Answer: It is stating the obvious, I suppose, to say that fathers are desperately needed at home during the teen years. In their absence, mothers are left to handle disciplinary problems alone. This is occurring in millions of families headed by single mothers today, and heaven only knows how difficult their task has become. Not only are they doing a job that should have been shouldered by two, they must also deal with behavioral problems that fathers are more ideally suited to handle. It is generally understood that a man’s larger size, deeper voice, and masculine demeanor make it easier for him to deal with defiance in the younger generation. Many mothers raise their teenagers alone and do the job with excellence, but it is a challenging assignment.
Question 2: As a father, what should I be trying to accomplish with my son in these teen years?
Answer: Some has said, “Link a boy to the right man and he seldom goes wrong.” I believe that is true. If a dad and his son can develop hobbies together or other common interests, the rebellious years can pass in relative tranquillity. What they experience may be remembered for a lifetime.
I recall a song, written by Dan Fogelberg, that told about a man who shared his love of music with his elderly father. It is called “Leader of the Band,” and its message touches something deep within me. The son talks of a father who “earned his love through discipline, a thundering, velvet hand.” The father’s “song is in my soul.” The son himself has become a “living legacy to the leader of the band.” Can’t you see this man going to visit his aged father today, with a lifetime of love passing between them?
Let me address your question directly: What common ground are you cultivating with your impressionable son? Some fathers build or repair cars with them; some construct small models or make things in a woodshop. My dad and I hunted and fished together. There is no way to describe what those days meant to me as we entered the woods in the early hours of the morning. How could I get angry at this man who took time to be with me? We had wonderful talks while coming home from a day of laughter and fun in the country. I tried to maintain that kind of contact with my son.
Opportunities to communicate openly and build the father-son relationship have to be created. It’s a goal that’s worth whatever it takes to achieve.
Question 3: How about a little equal time? Talk about a father’s impact on his daughter and what he should hope to accomplish through that relationship.
Answer: Fathers have an incalculable impact on their daughters. Most psychologists believe, and I am one of them, that all future romantic relationships to occur in a girl’s life will be influenced positively or negatively by the way she perceives and interacts with her dad. If he rejects and ignores her, she will spend her life trying to replace him in her heart. If he is warm and nurturing, she will look for a lover to equal him. If he thinks she is beautiful, worthy, and feminine, she will be inclined to see herself that way. But if he thinks she is unattractive and uninteresting, she is likely to carry self-esteem problems into her adult years.

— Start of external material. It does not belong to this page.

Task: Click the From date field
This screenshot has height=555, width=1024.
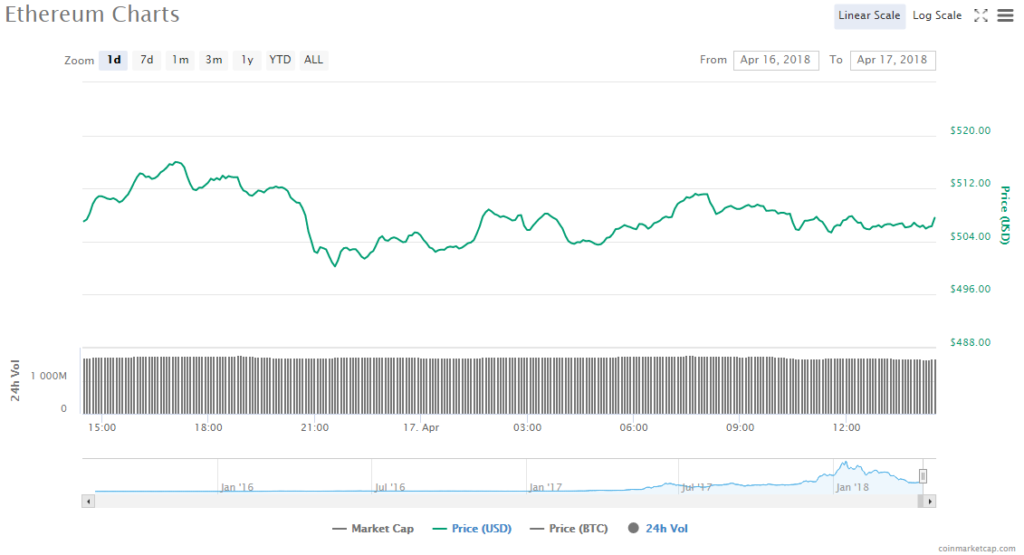Action: pos(776,60)
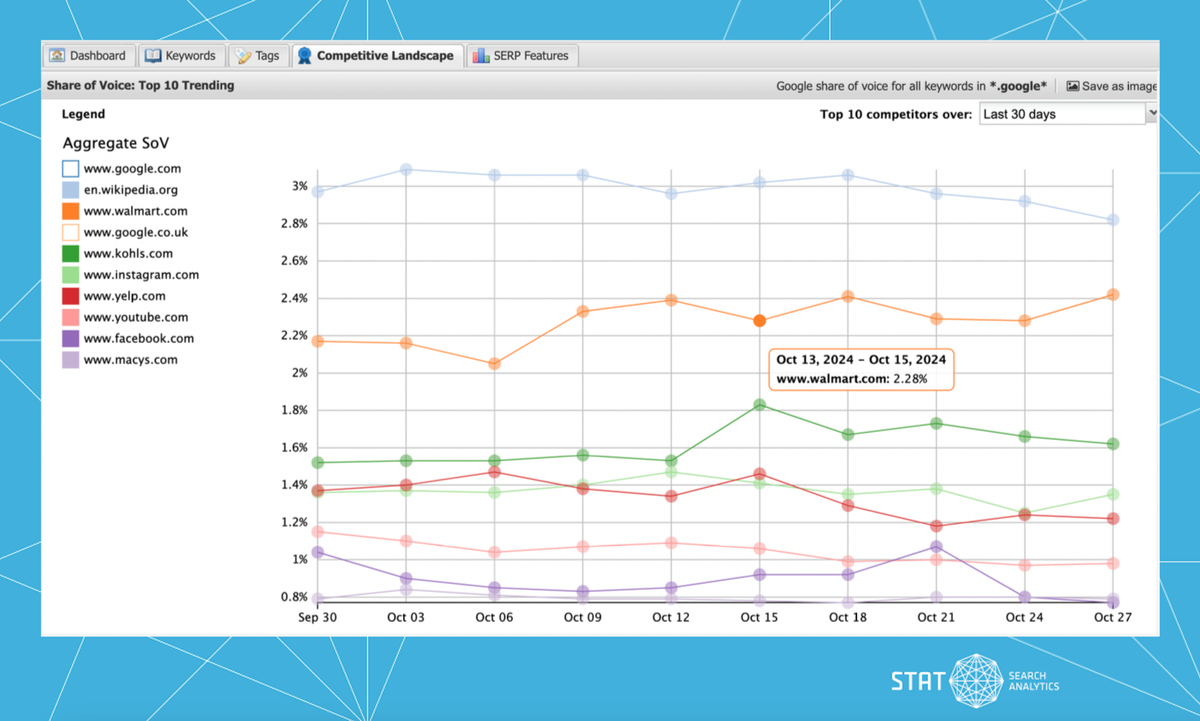Open the SERP Features tab

[530, 56]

I have also observed that a woman’s respect for her husband is significantly influenced by the way she perceived her father. If he was overbearing, uncaring, or capricious during her developmental years, she may disrespect her husband and question his judgment. But if Dad blended love and leadership in a way that conveyed strength, she will be more likely to live harmoniously with him.
None of these tendencies or trends are absolute, of course. Individual differences can always produce exceptions and contradictions. But this statement will be hard to refute: A good father will leave his imprint on his daughter for the rest of her life.